Lipocine Inc., a specialty pharmaceutical company, announced that it has received a Complete Response Letter ("CRL") from the United States Food and Drug Administration ("FDA") regarding its New Drug Application ("NDA") for LPCN 1021, an oral testosterone product candidate for testosterone replacement therapy ("TRT") in adult males for conditions associated with a deficiency or absence of endogenous testosterone, also known as hypogonadism.
Specifically, the proposed titration scheme for clinical practice was significantly different from the titration scheme used in the Phase 3 trial leading to discordance in titration decisions between the Phase 3 trial and real-world clinical practice.The next step will be to request a meeting with the FDA to understand more fully the issues raised and to agree on a pathforward to achieve approval of LPCN 1021.

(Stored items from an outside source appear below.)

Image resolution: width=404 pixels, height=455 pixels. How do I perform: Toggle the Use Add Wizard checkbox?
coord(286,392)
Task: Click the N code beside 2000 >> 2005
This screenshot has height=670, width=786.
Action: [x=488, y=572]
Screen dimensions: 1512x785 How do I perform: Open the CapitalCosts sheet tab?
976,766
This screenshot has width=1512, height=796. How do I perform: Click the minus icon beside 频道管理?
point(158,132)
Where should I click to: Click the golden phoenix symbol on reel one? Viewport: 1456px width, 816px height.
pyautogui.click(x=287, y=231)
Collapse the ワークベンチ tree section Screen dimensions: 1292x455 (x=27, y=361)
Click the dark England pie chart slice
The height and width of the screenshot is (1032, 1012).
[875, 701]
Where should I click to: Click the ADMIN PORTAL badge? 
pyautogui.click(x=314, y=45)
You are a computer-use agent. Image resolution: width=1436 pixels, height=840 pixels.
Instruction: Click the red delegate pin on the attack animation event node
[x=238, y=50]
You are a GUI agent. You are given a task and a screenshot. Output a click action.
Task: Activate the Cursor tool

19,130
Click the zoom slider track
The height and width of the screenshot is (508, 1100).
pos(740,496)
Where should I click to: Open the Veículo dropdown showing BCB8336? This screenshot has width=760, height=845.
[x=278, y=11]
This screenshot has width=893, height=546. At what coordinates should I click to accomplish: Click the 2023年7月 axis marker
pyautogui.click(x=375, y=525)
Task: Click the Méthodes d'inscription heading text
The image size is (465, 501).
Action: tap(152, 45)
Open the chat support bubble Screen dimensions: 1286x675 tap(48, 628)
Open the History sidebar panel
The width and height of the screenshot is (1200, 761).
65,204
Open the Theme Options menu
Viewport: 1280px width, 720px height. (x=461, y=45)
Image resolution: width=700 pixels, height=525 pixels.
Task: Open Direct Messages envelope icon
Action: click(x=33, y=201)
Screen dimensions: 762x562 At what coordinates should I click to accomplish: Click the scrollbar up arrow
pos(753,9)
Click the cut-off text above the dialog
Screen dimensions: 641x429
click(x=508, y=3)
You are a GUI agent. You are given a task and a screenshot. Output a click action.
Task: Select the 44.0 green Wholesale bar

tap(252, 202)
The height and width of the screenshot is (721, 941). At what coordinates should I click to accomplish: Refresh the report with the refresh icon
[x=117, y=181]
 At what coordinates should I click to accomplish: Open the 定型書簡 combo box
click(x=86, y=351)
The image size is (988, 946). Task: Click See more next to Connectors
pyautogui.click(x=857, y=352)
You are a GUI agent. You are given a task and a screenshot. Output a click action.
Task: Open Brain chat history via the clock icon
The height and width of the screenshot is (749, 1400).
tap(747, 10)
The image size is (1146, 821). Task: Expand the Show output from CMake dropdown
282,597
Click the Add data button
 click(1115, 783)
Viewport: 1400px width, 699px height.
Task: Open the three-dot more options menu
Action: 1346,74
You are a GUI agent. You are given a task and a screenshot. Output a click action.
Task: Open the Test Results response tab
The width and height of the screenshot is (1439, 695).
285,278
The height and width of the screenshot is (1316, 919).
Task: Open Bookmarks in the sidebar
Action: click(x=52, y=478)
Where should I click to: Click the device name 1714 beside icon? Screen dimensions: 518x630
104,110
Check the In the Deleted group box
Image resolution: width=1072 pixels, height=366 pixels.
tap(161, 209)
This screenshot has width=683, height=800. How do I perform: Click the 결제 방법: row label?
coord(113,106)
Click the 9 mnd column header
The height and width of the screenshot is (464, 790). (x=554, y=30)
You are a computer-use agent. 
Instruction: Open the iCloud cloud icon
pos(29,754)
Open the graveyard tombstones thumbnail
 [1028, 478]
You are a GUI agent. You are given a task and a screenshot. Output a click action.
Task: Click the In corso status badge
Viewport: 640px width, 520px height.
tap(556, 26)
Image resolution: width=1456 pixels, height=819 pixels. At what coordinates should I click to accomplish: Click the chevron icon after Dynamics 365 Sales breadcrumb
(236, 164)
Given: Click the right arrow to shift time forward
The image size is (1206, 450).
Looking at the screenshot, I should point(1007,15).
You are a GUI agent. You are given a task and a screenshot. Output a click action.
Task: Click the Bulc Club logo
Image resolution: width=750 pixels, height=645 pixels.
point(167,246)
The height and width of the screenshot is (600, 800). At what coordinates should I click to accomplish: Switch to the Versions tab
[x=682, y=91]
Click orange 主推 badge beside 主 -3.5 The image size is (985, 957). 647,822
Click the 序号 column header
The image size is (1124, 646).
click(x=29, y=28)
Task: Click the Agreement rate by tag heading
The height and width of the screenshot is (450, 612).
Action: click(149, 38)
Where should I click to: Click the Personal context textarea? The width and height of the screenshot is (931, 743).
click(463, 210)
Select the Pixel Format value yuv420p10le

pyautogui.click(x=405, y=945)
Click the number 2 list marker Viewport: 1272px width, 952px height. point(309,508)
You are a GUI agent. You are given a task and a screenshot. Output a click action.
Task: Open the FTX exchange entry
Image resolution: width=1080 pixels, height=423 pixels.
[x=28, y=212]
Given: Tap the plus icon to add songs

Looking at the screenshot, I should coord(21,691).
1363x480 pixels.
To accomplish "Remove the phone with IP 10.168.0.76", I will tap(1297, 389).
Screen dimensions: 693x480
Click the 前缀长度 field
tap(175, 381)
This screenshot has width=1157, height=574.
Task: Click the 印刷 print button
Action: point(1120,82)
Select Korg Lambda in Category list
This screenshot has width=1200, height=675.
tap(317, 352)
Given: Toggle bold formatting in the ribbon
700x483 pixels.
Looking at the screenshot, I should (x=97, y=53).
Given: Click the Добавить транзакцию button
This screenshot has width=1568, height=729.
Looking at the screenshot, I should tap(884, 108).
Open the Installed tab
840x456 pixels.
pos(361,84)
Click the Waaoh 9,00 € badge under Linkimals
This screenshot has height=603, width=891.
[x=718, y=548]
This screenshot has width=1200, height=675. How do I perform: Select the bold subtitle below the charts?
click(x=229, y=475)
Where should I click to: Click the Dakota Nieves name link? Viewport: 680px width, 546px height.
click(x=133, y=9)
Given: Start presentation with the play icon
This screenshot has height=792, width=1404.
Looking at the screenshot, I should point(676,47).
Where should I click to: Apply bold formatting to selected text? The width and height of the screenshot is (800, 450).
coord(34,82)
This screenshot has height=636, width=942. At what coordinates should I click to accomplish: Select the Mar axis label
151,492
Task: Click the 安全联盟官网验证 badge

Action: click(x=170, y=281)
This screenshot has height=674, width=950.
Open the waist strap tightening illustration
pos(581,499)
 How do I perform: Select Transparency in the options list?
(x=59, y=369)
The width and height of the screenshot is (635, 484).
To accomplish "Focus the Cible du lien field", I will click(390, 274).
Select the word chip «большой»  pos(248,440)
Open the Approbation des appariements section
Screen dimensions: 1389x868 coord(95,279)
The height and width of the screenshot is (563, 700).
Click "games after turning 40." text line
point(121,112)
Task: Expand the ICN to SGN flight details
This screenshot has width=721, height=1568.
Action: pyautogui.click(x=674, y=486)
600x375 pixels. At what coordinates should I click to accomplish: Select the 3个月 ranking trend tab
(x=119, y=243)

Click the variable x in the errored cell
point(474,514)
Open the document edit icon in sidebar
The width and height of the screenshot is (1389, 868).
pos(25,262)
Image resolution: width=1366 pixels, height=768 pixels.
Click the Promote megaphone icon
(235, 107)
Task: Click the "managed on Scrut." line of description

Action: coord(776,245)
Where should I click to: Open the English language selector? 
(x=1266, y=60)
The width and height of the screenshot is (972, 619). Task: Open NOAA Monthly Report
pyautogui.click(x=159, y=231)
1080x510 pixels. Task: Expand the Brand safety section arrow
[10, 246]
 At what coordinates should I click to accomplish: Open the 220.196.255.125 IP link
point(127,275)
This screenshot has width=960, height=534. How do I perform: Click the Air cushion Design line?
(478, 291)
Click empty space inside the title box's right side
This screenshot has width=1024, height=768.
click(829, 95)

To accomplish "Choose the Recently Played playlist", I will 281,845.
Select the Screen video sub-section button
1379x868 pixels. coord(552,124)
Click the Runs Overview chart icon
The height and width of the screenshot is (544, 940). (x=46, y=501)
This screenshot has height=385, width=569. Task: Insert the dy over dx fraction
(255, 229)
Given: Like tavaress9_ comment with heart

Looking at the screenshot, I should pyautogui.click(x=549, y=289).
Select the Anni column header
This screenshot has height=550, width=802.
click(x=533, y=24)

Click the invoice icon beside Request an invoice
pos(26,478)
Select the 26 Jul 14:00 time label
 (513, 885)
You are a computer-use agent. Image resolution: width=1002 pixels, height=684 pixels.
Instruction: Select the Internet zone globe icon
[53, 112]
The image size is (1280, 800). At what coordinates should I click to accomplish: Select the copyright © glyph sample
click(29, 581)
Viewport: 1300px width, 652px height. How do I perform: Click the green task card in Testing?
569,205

"We are evaluating the content of the CRL, including the FDA recommended actions to bring our NDA in a position for approval, and will work closely with the FDA to determine the appropriate next steps for the NDA. We remain committed to bringing LPCN 1021 to patients who will benefit from its intended use," said Dr. Mahesh Patel, Chairman, President and CEO of Lipocine. "We continue to believe that LPCN 1021 has the potential to improve the ease of use compared to the available formulations, including topical gels and injections, and to overcome inadvertent testosterone transference risk to children and partners that exist with topical gels.